Record set »

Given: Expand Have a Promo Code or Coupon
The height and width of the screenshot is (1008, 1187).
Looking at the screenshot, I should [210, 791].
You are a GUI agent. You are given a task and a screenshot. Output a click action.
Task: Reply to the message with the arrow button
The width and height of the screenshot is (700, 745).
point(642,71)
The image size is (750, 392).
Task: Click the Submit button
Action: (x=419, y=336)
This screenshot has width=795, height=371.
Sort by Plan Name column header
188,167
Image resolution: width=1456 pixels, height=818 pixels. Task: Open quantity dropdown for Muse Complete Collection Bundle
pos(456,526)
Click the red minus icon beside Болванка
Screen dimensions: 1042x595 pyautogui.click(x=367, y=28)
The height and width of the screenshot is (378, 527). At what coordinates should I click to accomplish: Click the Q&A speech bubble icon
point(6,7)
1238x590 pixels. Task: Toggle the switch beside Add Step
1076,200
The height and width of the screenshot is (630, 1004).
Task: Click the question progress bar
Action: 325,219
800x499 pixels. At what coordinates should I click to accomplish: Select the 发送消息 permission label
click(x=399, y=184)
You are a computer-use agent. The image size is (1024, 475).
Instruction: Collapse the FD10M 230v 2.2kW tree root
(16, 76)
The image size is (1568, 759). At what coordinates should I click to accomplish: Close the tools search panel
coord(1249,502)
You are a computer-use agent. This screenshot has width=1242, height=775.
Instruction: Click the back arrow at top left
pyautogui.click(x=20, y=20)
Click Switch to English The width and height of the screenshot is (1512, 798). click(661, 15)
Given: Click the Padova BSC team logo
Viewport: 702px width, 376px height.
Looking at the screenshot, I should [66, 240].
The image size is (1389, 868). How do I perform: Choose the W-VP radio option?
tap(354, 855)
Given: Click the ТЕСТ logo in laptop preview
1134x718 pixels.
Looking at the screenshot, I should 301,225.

Task to carry out » Please copy each line from the material above in which the string "agent" appears.

Answer »
You are a GUI agent. You are given a task and a screenshot. Output a click action.
You are a computer-use agent. The image size is (1024, 475).
You are a computer-use agent. This screenshot has width=1242, height=775.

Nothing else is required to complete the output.